[Aim]: Format the stretch from the line containing "The height and width of the screenshot is (839, 1256)." through the line containing "tap(269, 808)" as a two-column CSV with the columns request and answer, one row for each request. Put each value in one quoted field, with line breaks turned into spaces.

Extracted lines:
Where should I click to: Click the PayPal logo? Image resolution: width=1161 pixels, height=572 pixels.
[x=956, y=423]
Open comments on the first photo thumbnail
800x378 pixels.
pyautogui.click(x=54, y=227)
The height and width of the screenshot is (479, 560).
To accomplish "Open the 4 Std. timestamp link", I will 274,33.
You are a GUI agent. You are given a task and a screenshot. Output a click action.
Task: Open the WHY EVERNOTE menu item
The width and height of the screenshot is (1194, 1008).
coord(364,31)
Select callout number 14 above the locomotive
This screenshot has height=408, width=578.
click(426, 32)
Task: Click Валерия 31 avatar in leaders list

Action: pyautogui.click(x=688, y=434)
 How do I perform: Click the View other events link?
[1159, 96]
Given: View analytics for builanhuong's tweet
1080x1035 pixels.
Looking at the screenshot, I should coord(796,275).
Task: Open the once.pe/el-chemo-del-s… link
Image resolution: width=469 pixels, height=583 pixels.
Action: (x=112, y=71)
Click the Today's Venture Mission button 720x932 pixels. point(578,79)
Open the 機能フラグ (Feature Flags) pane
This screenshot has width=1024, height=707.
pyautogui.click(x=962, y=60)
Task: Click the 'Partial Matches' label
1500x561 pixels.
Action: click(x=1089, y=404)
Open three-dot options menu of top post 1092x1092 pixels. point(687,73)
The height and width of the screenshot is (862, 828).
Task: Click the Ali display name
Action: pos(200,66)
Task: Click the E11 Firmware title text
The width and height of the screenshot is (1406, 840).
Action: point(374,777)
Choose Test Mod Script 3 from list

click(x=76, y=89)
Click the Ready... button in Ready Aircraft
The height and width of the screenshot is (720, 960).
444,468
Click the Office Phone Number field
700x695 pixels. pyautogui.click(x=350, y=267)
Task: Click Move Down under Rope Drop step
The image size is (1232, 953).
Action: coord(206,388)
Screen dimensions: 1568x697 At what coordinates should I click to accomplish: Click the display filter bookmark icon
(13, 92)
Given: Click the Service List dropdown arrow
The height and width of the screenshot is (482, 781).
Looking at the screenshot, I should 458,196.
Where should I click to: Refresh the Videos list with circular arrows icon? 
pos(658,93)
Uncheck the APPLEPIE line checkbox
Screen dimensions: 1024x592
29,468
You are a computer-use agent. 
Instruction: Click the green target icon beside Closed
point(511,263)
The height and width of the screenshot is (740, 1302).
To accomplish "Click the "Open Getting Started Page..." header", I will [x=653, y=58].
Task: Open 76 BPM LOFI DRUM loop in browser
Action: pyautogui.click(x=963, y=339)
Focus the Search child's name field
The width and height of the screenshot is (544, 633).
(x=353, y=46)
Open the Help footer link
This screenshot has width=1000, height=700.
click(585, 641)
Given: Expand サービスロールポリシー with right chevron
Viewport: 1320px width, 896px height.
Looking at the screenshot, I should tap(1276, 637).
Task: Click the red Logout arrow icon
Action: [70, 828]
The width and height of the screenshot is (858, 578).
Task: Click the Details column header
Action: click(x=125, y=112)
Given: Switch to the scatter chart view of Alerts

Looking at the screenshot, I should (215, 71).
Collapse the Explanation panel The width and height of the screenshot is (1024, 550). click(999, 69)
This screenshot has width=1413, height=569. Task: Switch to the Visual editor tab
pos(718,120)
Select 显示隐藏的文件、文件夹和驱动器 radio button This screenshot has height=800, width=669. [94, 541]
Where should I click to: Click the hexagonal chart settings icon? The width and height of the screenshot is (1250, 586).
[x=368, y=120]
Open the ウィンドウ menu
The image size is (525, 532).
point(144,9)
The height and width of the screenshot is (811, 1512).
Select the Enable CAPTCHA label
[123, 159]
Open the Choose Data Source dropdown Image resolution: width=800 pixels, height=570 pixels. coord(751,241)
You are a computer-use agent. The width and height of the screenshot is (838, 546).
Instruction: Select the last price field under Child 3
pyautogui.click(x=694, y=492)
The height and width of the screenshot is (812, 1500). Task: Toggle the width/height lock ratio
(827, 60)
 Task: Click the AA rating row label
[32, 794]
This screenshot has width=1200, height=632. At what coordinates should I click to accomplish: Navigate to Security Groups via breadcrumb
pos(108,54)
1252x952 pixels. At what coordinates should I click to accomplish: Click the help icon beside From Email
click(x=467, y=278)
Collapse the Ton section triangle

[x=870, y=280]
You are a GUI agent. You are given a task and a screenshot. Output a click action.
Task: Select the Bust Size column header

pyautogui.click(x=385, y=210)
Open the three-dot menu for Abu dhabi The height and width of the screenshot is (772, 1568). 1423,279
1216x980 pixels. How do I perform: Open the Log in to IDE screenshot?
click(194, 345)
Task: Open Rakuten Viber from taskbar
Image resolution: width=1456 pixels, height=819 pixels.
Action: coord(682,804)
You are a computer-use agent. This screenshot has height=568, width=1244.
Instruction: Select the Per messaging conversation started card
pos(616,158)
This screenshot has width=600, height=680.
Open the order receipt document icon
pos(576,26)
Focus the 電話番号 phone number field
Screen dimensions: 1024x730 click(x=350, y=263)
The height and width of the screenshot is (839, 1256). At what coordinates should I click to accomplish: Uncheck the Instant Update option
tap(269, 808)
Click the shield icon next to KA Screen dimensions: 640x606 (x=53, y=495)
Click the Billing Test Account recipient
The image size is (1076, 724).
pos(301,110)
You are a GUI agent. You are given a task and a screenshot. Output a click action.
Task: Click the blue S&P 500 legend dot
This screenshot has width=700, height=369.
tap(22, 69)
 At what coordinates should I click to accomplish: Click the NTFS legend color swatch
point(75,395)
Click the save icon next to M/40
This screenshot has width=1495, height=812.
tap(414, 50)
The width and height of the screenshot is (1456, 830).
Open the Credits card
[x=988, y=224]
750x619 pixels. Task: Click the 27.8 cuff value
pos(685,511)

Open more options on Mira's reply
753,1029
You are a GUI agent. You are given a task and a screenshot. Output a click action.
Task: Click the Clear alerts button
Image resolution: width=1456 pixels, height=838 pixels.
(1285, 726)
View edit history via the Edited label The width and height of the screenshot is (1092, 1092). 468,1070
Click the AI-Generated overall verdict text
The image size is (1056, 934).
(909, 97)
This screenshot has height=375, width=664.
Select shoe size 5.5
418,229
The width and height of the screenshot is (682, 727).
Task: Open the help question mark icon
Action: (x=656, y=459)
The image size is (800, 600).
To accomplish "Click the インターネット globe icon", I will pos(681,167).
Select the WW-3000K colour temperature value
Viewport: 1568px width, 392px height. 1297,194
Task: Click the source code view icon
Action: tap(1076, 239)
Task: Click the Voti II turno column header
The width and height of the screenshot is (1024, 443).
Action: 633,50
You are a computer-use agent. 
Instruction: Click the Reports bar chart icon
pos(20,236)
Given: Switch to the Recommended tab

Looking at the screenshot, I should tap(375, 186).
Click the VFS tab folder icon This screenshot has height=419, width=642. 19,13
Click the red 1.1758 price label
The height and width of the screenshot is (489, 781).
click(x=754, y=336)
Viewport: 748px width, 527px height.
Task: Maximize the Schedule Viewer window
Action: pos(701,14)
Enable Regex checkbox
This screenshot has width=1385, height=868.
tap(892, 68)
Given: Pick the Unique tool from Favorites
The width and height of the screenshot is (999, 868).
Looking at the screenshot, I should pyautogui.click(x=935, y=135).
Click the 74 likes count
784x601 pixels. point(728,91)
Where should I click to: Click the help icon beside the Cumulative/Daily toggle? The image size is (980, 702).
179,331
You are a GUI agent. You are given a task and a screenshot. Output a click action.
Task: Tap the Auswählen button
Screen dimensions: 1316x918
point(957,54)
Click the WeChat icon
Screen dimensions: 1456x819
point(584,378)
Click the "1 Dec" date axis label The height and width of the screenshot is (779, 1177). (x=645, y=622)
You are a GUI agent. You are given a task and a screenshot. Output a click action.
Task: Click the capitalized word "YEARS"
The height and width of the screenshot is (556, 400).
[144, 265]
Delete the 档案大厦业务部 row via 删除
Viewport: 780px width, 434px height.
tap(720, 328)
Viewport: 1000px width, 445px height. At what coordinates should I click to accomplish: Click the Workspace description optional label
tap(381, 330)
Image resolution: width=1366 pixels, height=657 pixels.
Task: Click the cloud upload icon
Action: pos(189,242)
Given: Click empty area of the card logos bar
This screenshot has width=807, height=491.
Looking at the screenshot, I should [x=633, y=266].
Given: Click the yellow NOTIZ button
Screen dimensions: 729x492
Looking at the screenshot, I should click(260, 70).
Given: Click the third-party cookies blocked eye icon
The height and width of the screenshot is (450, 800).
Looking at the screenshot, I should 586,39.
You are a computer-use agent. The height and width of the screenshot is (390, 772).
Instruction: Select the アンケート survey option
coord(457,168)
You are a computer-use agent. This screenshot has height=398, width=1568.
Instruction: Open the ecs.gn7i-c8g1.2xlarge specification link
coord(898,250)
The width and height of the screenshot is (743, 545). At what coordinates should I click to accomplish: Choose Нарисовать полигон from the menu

[Full solution]:
request,answer
"The height and width of the screenshot is (839, 1256). At what coordinates should I click to accomplish: Uncheck the Instant Update option","tap(269, 808)"